**GOAL:** Can you update the lines that begin at the one containing "The image size is (981, 778)." and stop after the one containing "Open Amazon Customer reviewer name link" by replacing "Amazon Customer" with "verified buyer", leaving everything else as it is?

**MATERIAL SUPPLIED:**
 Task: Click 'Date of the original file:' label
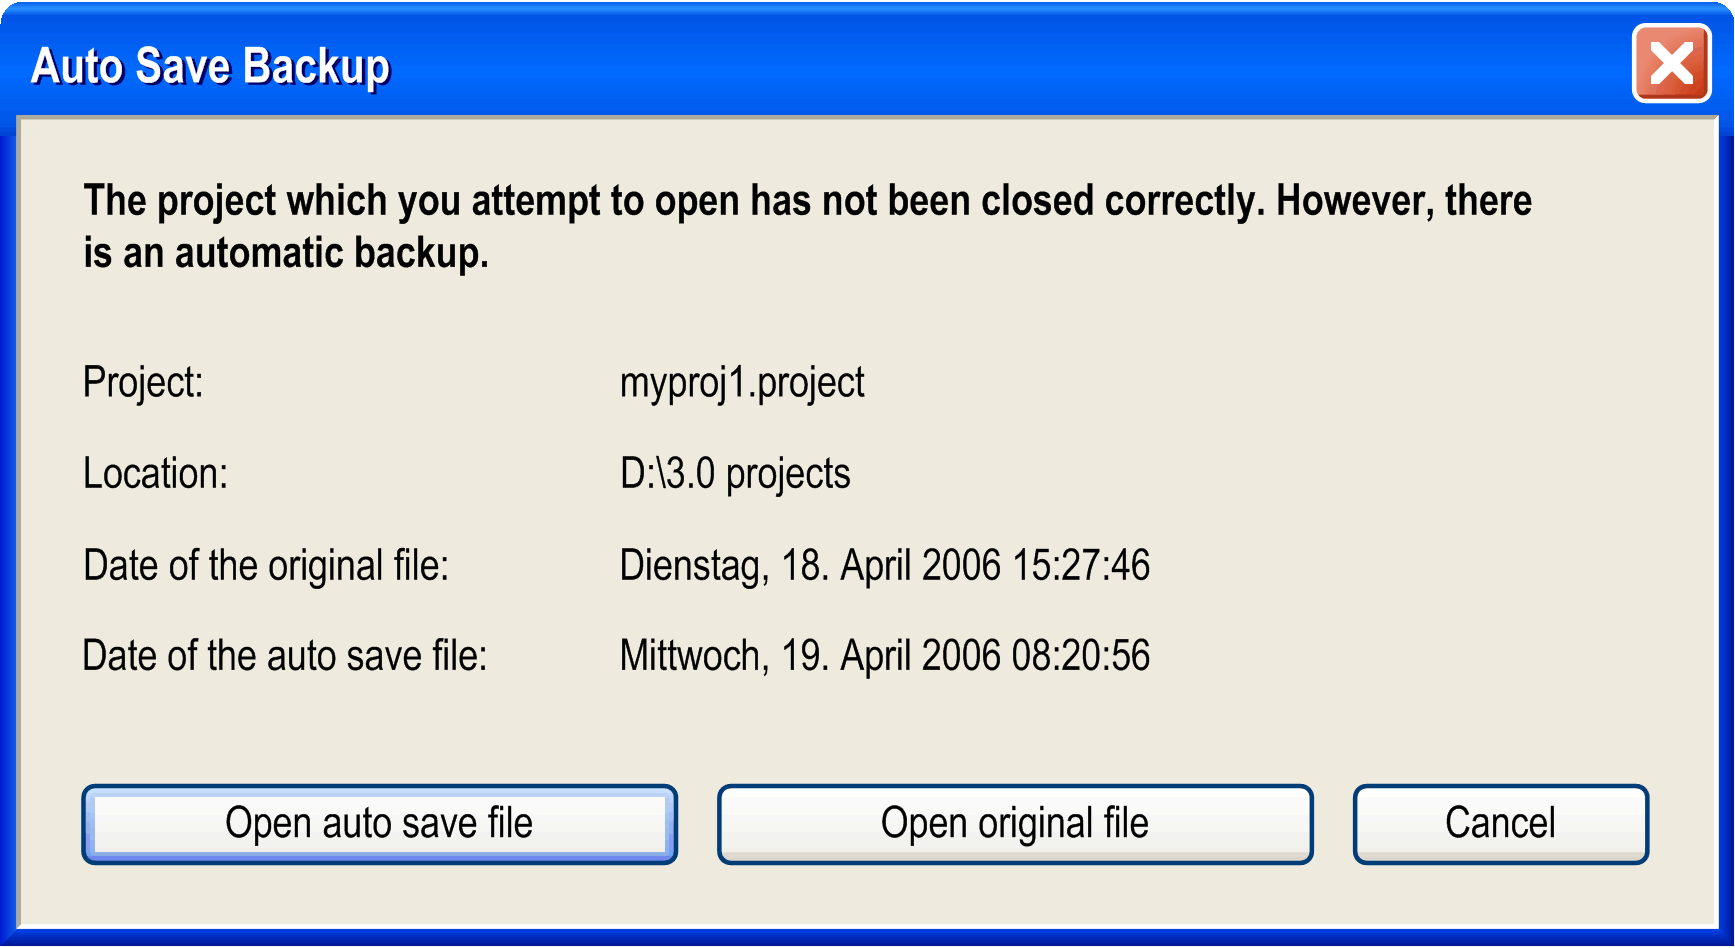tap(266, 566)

...

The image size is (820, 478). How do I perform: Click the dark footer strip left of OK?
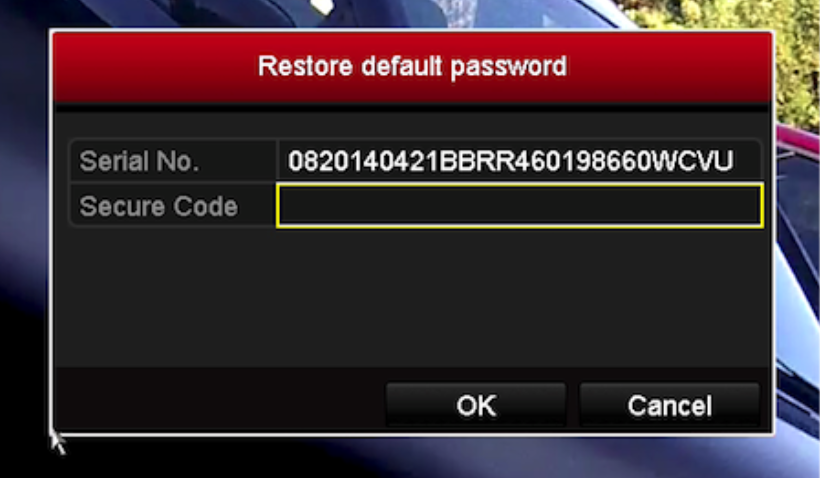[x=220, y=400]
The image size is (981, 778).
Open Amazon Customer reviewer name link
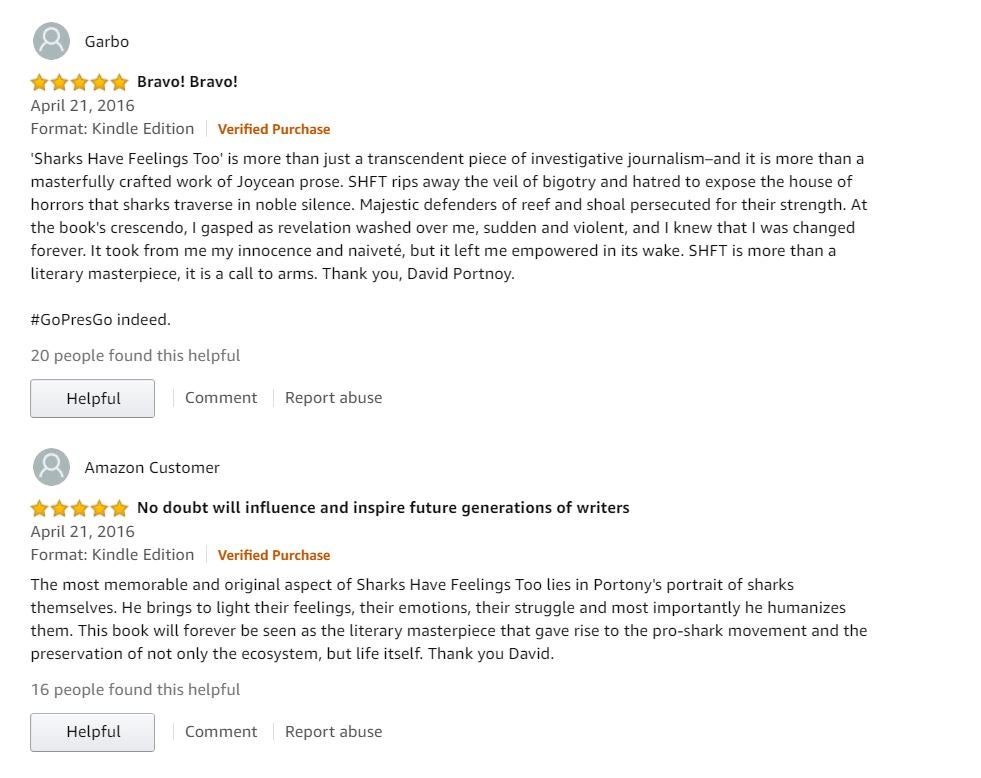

**CORRECT OUTPUT:**
The image size is (981, 778).
Open verified buyer reviewer name link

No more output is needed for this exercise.